> [WHAT IS REQUIRED]
Transcribe the following records exactly, images excluded.

> [MATERIAL SHOWN]
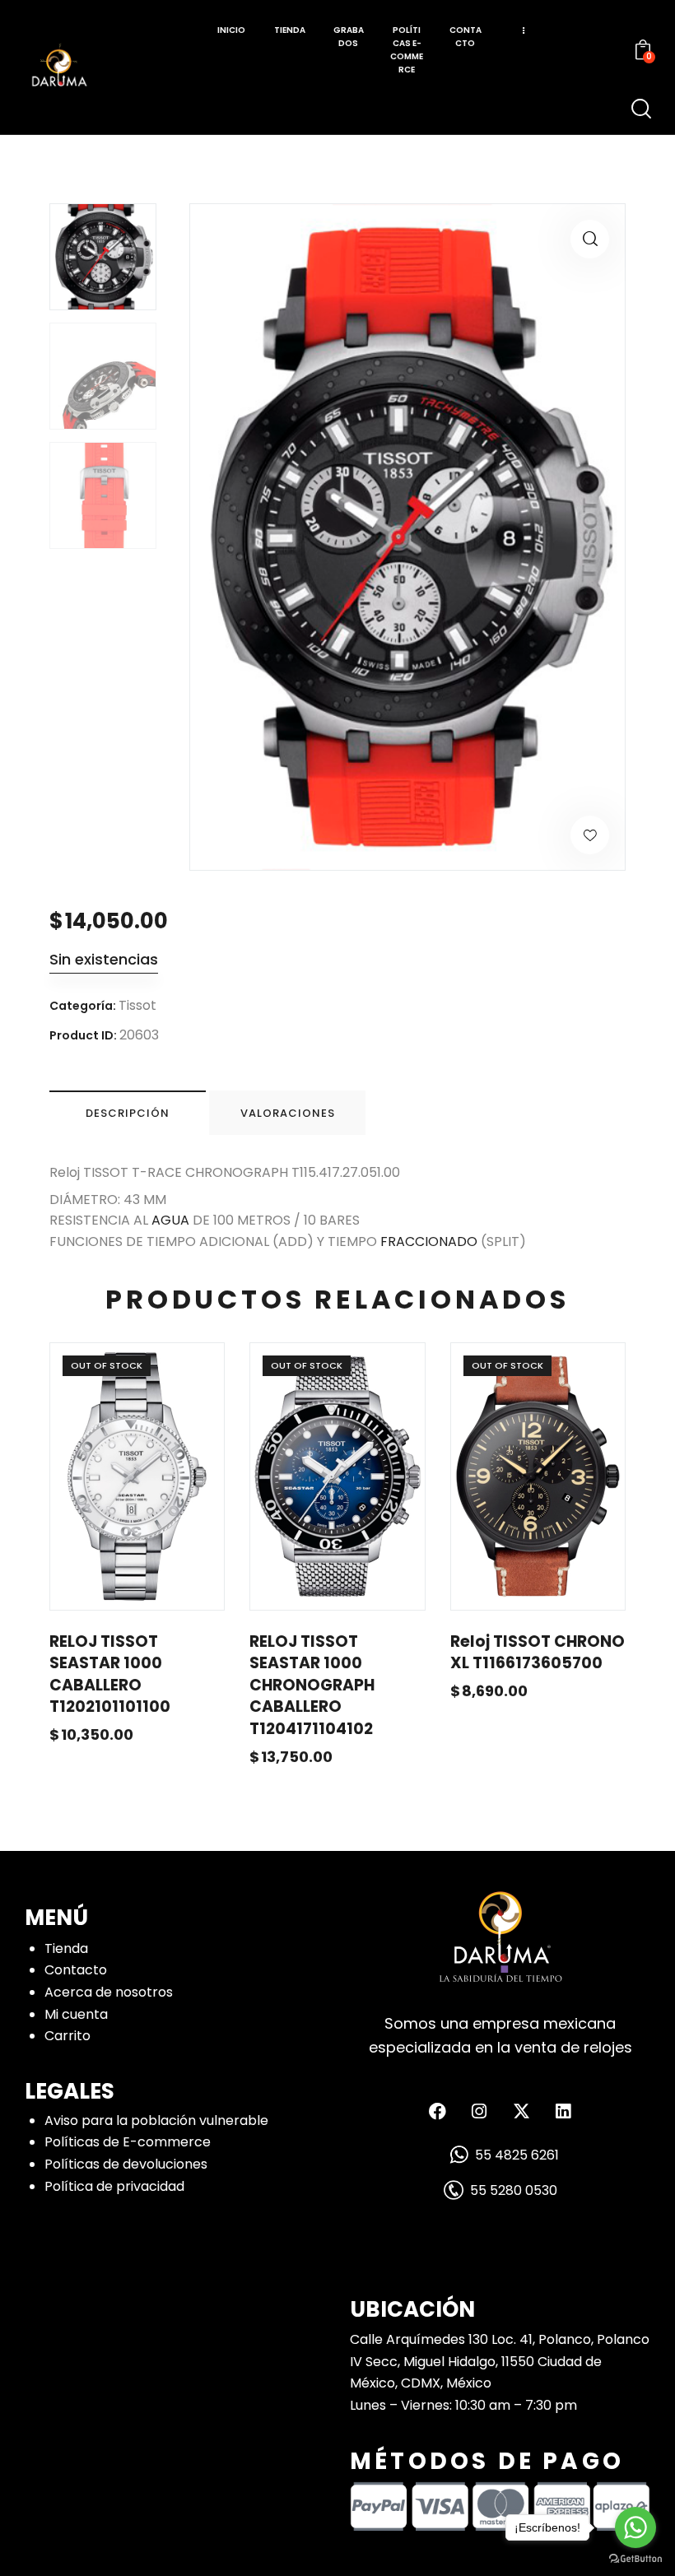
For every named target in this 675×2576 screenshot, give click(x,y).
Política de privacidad (114, 2186)
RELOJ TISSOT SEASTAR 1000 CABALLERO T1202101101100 (109, 1674)
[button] (589, 239)
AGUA (170, 1220)
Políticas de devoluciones (125, 2164)
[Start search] (641, 109)
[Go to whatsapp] (635, 2527)
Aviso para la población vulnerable (156, 2120)
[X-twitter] (521, 2112)
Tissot (137, 1005)
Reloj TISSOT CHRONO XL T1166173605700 (537, 1653)
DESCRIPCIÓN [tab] (128, 1113)
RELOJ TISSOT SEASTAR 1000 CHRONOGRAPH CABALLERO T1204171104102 (312, 1685)
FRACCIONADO (428, 1241)
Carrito (67, 2035)
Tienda (66, 1948)
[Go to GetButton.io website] (635, 2559)
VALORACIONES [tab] (287, 1113)
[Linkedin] (563, 2112)
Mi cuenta (76, 2014)
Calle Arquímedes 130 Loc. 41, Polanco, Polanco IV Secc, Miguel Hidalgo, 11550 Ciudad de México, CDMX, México (499, 2361)
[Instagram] (479, 2112)
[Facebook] (437, 2112)
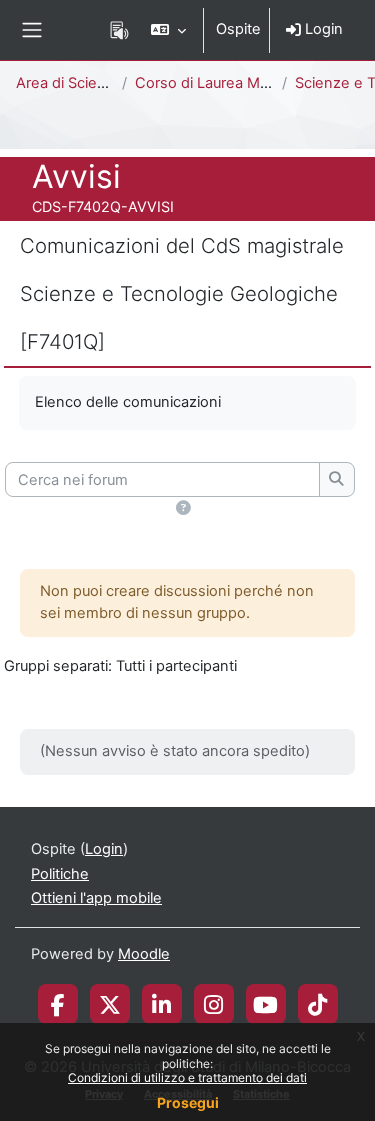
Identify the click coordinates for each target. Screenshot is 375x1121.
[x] (110, 1004)
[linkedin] (161, 1004)
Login (322, 29)
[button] (168, 30)
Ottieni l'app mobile (96, 898)
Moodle (144, 954)
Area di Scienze (69, 83)
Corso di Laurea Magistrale (226, 83)
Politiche (60, 874)
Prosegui (188, 1102)
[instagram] (213, 1004)
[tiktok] (317, 1004)
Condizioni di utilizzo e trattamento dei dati (187, 1077)
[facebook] (58, 1004)
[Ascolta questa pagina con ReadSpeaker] (119, 30)
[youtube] (265, 1004)
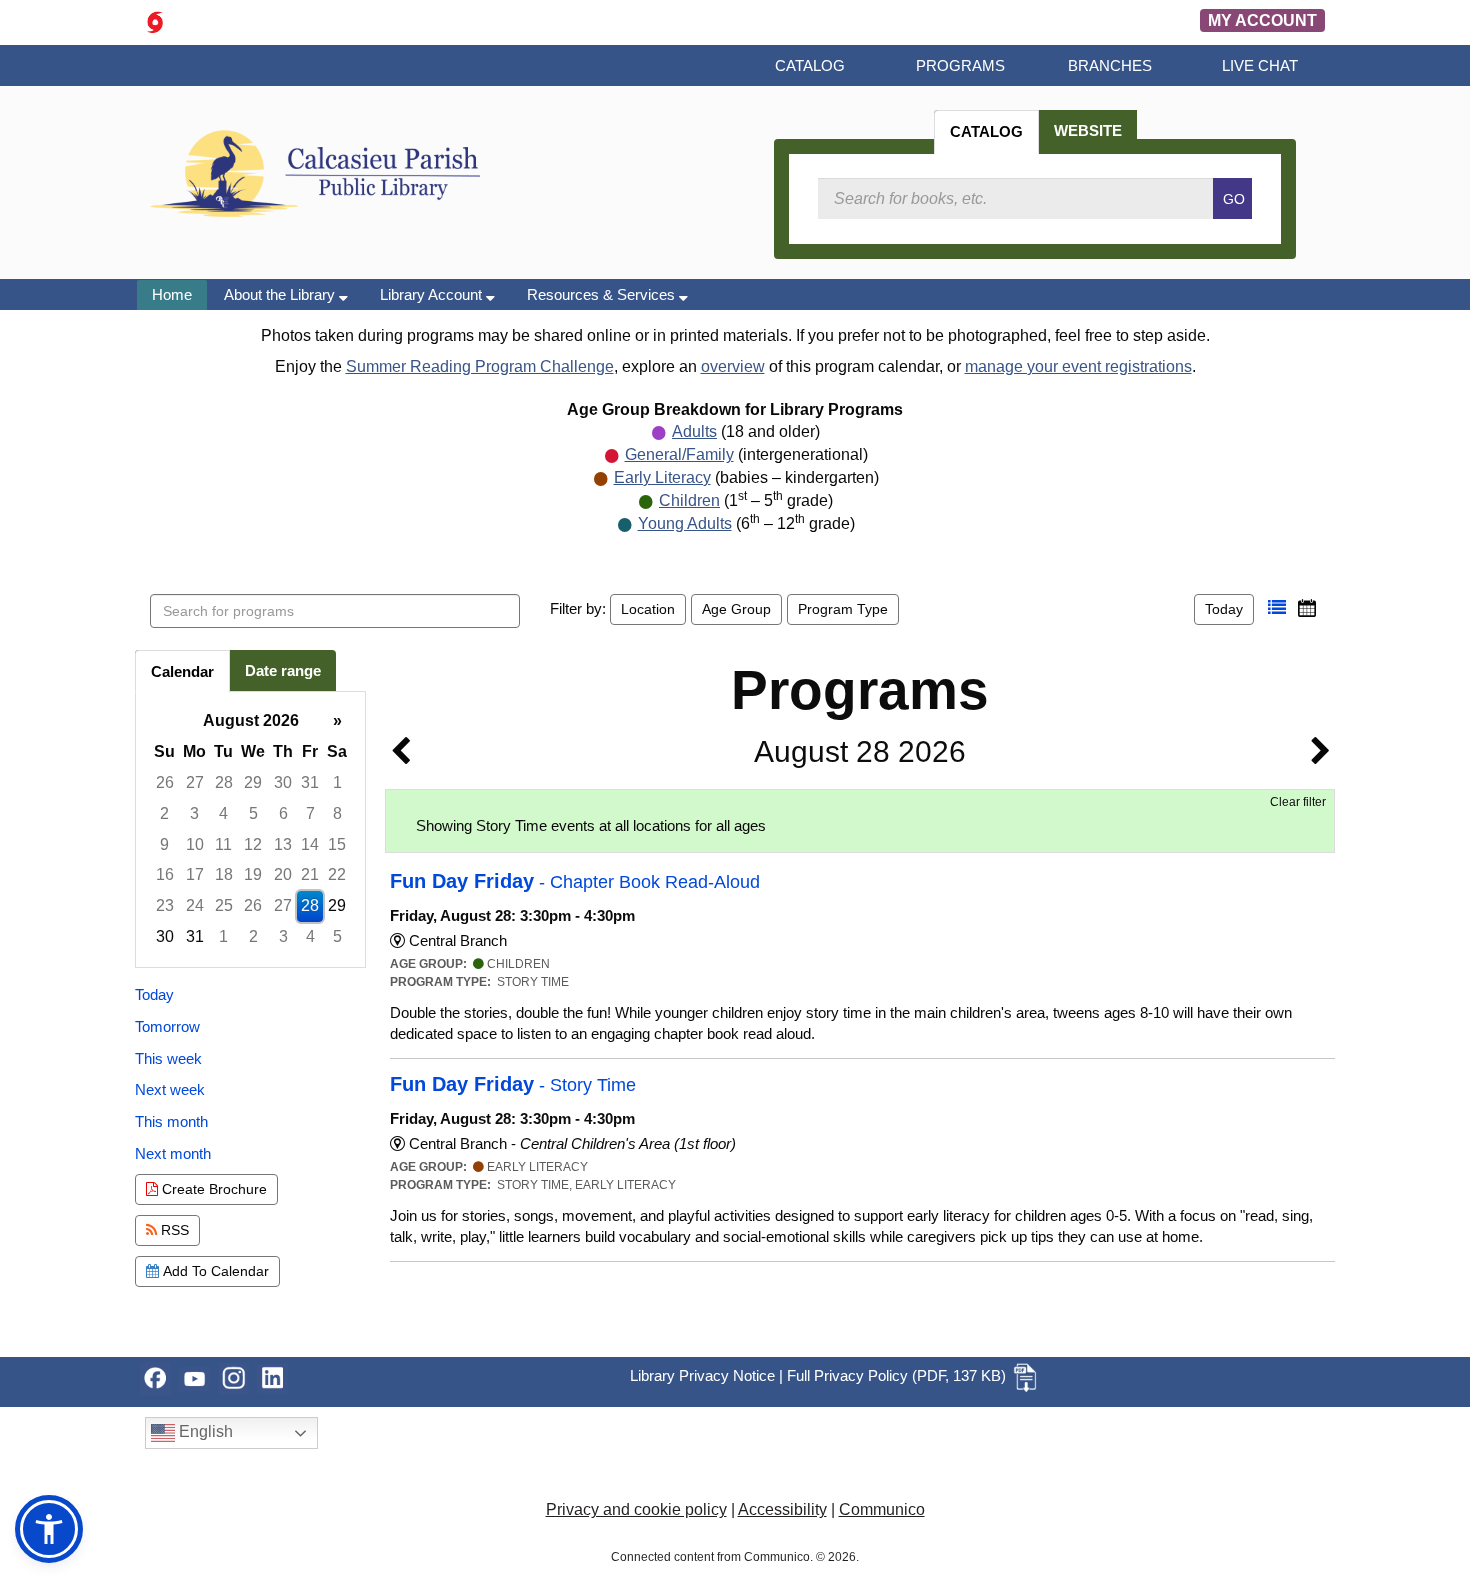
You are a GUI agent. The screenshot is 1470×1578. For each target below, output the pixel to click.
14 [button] (310, 844)
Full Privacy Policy (847, 1375)
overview (733, 366)
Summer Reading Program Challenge (480, 366)
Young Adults (685, 523)
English (204, 1431)
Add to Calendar (214, 1271)
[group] (250, 829)
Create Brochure (212, 1189)
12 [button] (253, 844)
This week (168, 1058)
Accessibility (782, 1509)
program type (843, 609)
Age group (736, 609)
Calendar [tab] (182, 671)
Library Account (433, 294)
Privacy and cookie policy (636, 1509)
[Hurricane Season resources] (155, 20)
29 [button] (253, 782)
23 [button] (165, 905)
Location (648, 609)
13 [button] (283, 844)
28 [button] (224, 782)
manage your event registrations (1078, 366)
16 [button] (165, 874)
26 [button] (165, 782)
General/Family (679, 454)
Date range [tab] (283, 670)
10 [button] (195, 844)
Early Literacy (662, 477)
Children (689, 500)
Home (172, 294)
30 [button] (283, 782)
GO (1234, 199)
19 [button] (253, 874)
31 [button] (310, 782)
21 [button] (310, 874)
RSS (173, 1230)
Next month (173, 1153)
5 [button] (253, 813)
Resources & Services (603, 294)
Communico (882, 1509)
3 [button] (194, 813)
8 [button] (337, 813)
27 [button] (195, 782)
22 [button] (337, 874)
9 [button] (164, 844)
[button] (1277, 608)
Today (1224, 609)
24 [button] (195, 905)
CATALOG (986, 131)
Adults (694, 431)
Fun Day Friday (575, 881)
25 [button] (224, 905)
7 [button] (310, 813)
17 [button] (195, 874)
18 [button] (224, 874)
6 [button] (283, 813)
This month (171, 1121)
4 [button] (223, 813)
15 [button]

> [RESULT FOR THIS EXERCISE]
For every named target in this 675×2576 screenshot, give click(x,y).
Política de privacidad (114, 2186)
RELOJ TISSOT SEASTAR 1000 CABALLERO T1202101101100 (109, 1674)
[button] (589, 239)
AGUA (170, 1220)
Políticas de devoluciones (125, 2164)
[Start search] (641, 109)
[Go to whatsapp] (635, 2527)
Aviso para la población vulnerable (156, 2120)
[X-twitter] (521, 2112)
Tissot (137, 1005)
Reloj TISSOT CHRONO XL T1166173605700 (537, 1653)
DESCRIPCIÓN [tab] (128, 1113)
RELOJ TISSOT SEASTAR 1000 CHRONOGRAPH CABALLERO T1204171104102 (312, 1685)
FRACCIONADO (428, 1241)
Carrito (67, 2035)
Tienda (66, 1948)
[Go to GetButton.io website] (635, 2559)
VALORACIONES [tab] (287, 1113)
[Linkedin] (563, 2112)
Mi cuenta (76, 2014)
Calle Arquímedes 130 Loc. 41, Polanco, Polanco IV Secc, Miguel Hidalgo, 11550 Ciudad de México, CDMX, México (499, 2361)
[Instagram] (479, 2112)
[Facebook] (437, 2112)
Identify the click coordinates for each target. Screenshot is 375x1121.
[x] (110, 1004)
[linkedin] (161, 1004)
Login (322, 29)
[button] (168, 30)
Ottieni l'app mobile (96, 898)
Moodle (144, 954)
Area di Scienze (69, 83)
Corso di Laurea Magistrale (226, 83)
Politiche (60, 874)
Prosegui (188, 1102)
[instagram] (213, 1004)
[tiktok] (317, 1004)
Condizioni di utilizzo e trattamento dei dati (187, 1077)
[facebook] (58, 1004)
[Ascolta questa pagina con ReadSpeaker] (119, 30)
[youtube] (265, 1004)
You are a GUI agent. The screenshot is 1470×1578. For each target below, output the pixel to click.
14 [button] (310, 844)
Full Privacy Policy (847, 1375)
overview (733, 366)
Summer Reading Program Challenge (480, 366)
Young Adults (685, 523)
English (204, 1431)
Add to Calendar (214, 1271)
[group] (250, 829)
Create Brochure (212, 1189)
12 [button] (253, 844)
This week (168, 1058)
Accessibility (782, 1509)
program type (843, 609)
Age group (736, 609)
Calendar [tab] (182, 671)
Library Account (433, 294)
Privacy and cookie policy (636, 1509)
[Hurricane Season resources] (155, 20)
29 [button] (253, 782)
23 [button] (165, 905)
Location (648, 609)
13 [button] (283, 844)
28 [button] (224, 782)
manage your event registrations (1078, 366)
16 [button] (165, 874)
26 [button] (165, 782)
General/Family (679, 454)
Date range [tab] (283, 670)
10 [button] (195, 844)
Early Literacy (662, 477)
Children (689, 500)
Home (172, 294)
30 [button] (283, 782)
GO (1234, 199)
19 [button] (253, 874)
31 [button] (310, 782)
21 [button] (310, 874)
RSS (173, 1230)
Next month (173, 1153)
5 [button] (253, 813)
Resources & Services (603, 294)
Communico (882, 1509)
3 [button] (194, 813)
8 [button] (337, 813)
27 [button] (195, 782)
22 [button] (337, 874)
9 [button] (164, 844)
[button] (1277, 608)
Today (1224, 609)
24 [button] (195, 905)
CATALOG (986, 131)
Adults (694, 431)
Fun Day Friday (575, 881)
25 [button] (224, 905)
7 [button] (310, 813)
17 [button] (195, 874)
18 [button] (224, 874)
6 [button] (283, 813)
This month (171, 1121)
4 [button] (223, 813)
15 [button]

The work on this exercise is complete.